▶ **Instructions for the task**: Verbatim copy without images: return all of the data as it stands.

● ● ● ● ●

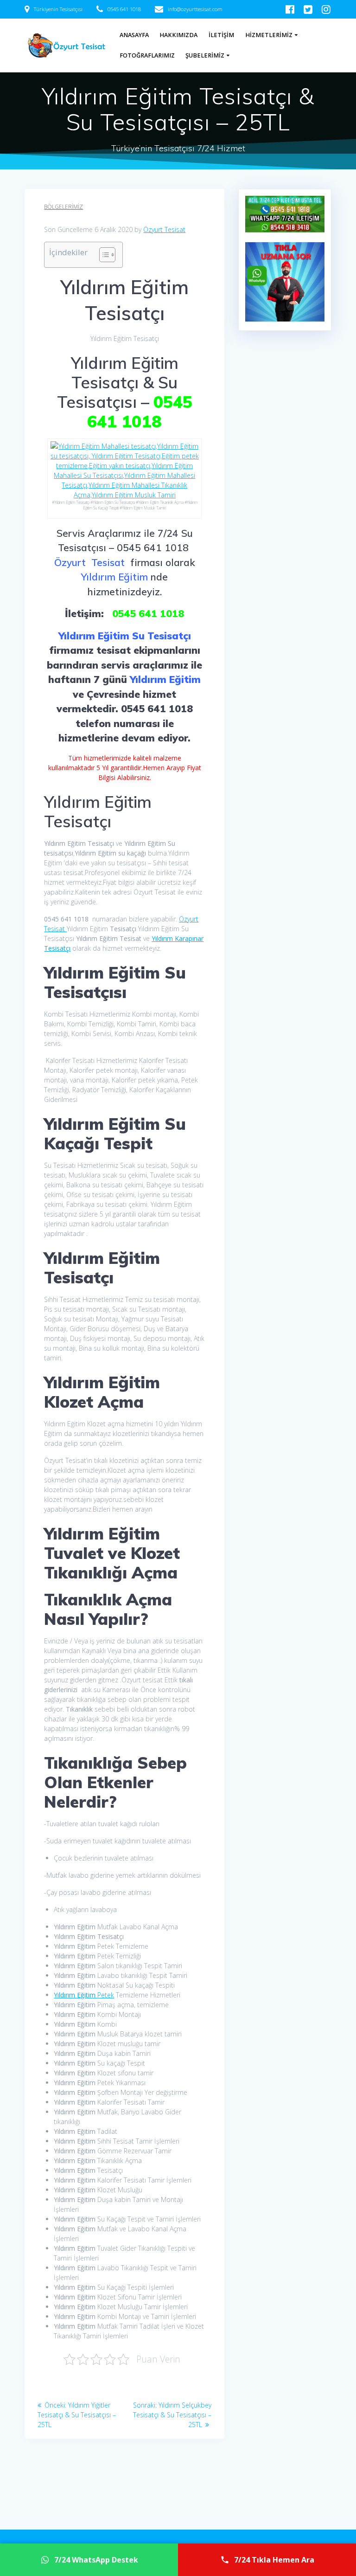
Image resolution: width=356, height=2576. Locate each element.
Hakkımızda (178, 35)
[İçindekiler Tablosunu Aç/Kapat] (102, 255)
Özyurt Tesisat (164, 229)
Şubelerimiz (204, 55)
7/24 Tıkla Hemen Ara (274, 2560)
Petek (84, 1994)
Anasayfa (134, 35)
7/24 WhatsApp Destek (96, 2560)
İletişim (221, 35)
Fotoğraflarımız (147, 55)
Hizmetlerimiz (268, 35)
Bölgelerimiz (63, 207)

● ● ● ● ●

▶ **Result for this exercise**:
Image resolution: width=356, height=2576. Locate each element.
Hakkımızda (178, 35)
[İçindekiler Tablosunu Aç/Kapat] (102, 255)
Özyurt Tesisat (164, 229)
Şubelerimiz (204, 55)
7/24 Tıkla Hemen Ara (274, 2560)
Petek (84, 1994)
Anasayfa (134, 35)
7/24 WhatsApp Destek (96, 2560)
İletişim (221, 35)
Fotoğraflarımız (147, 55)
Hizmetlerimiz (268, 35)
Bölgelerimiz (63, 207)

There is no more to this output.